En 2005, la procédure de téléTVA reste un semi-échec , liée à une insuffisante attractivité du produit aux yeux des entreprises. Avec 81.500 télédéclarants en 2004, les résultats étaient très éloignés de la cible de 2005 (250.000). Il est à craindre que les résultats 2005, non encore publiés, restent nettement en-deça de la cible des 250.000 télédéclarants . Les arguments « commerciaux » avancés aux entreprises, portant sur les économies possibles en termes de jours de valeur, et donc de trésorerie, pour les redevables procédant par virement, et sur le caractère utile et prometteur du certificat électronique, au-delà de sa seule application à la téléTVA, n'ont guère été payants. Pour cette raison, le ministère de l'économie, des finances et de l'industrie a abaissé le seuil au-delà duquel la téléTVA est obligatoire (15 millions d'euros aujourd'hui), à 1,5 million d'euros en 2006 et à 760.000 euros en 2007. Il a surtout décidé de la gratuité du certificat utilisé dans le cadre de la procédure téléTVA, ce qui devrait avoir pour effet d'assurer enfin le succès de cette télédéclaration. Le coût pour les finances publiques de cette mesure doit néanmoins être précisé.

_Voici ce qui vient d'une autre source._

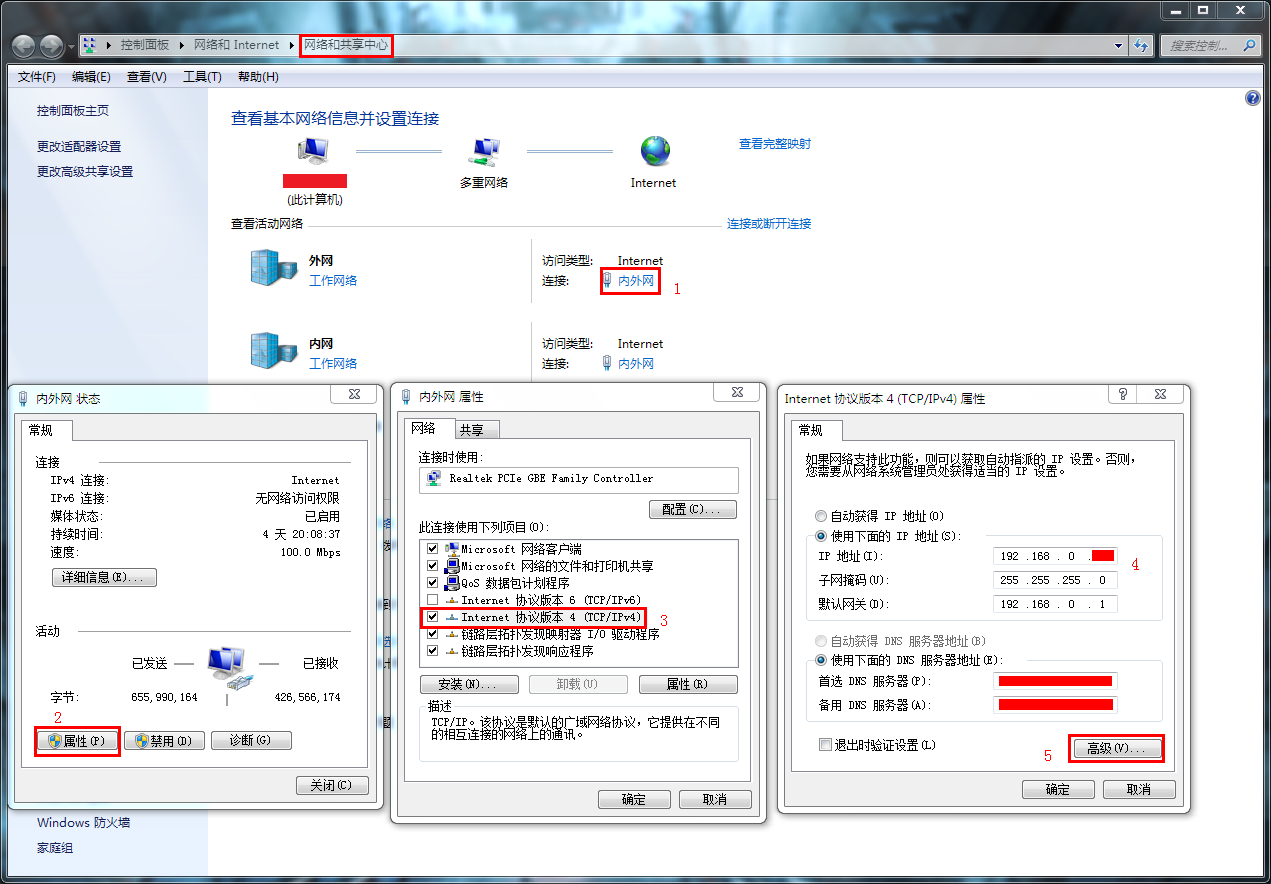The height and width of the screenshot is (884, 1271).
Task: Click the 多重网络 network icon
Action: pos(486,150)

Par ailleurs, il apparaît également, à la lecture du projet annuel de performances, des faiblesses relatives au recouvrement des créances de contrôle fiscal, des amendes et condamnations pécuniaires. Les indicateurs relatifs au taux de recouvrement des créances de contrôle fiscal et aux taux de recouvrement des amendes et condamnations pécuniaires affichent des valeurs peu satisfaisantes en l'état. Les prévisions pour le taux de recouvrement des créances fiscales étaient de seulement 41,5 % en 2005. S'agissant des amendes, la prévision s'établissait à 36 %.

Conscient des difficultés de recouvrement, votre rapporteur spécial a souhaité que votre commission des finances demande, en application de l'article 58-2 de la LOLF, une enquête à la Cour des comptes sur ce sujet, qui devrait être présentée à l'automne 2006.

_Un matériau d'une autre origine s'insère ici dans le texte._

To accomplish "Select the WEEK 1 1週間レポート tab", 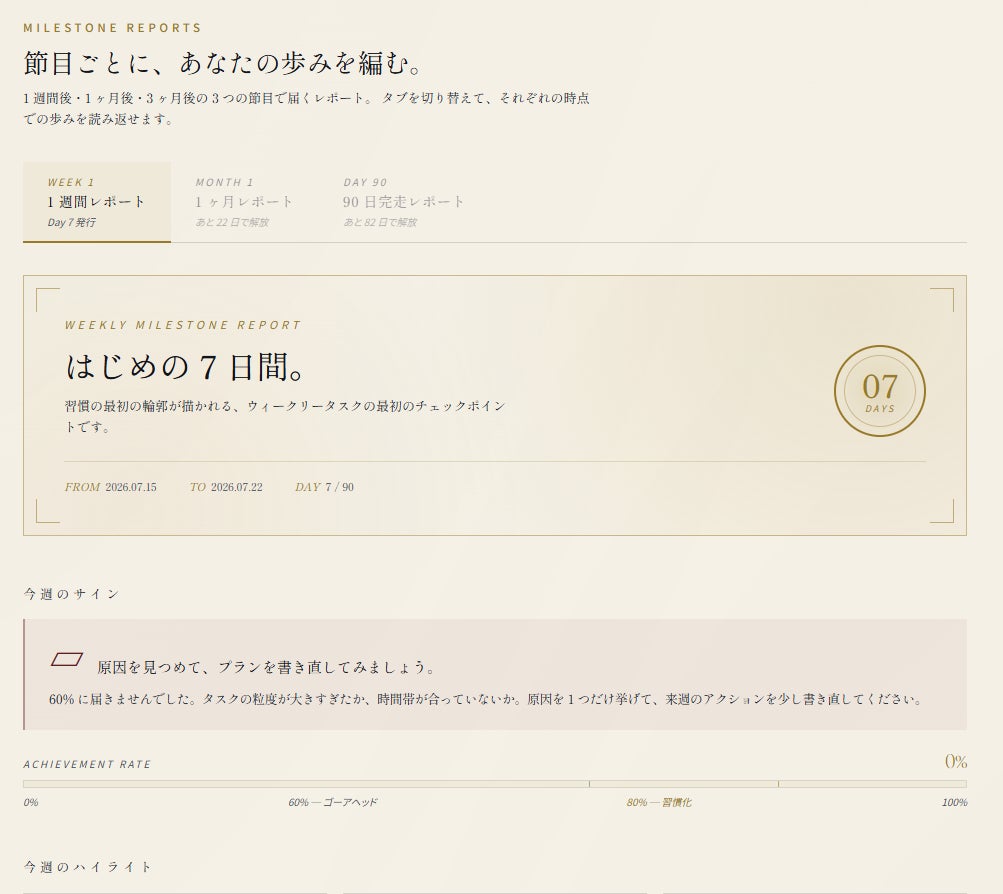I will (97, 202).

Par ailleurs, l'audition, le 3 mai 2006, devant votre commission des finances, de M. Dominique Lamiot, directeur général de la comptabilité publique, de MM. Bertrand Brassens et André Barilari, inspecteurs généraux des finances, de M. Yves Delbos, inspecteur général des services judiciaires, et de M. Jean-Yves Le Gallou, inspecteur général de l'administration, auteurs d'un audit sur la modernisation du paiement des amendes, n'a pas rassuré votre rapporteur spécial.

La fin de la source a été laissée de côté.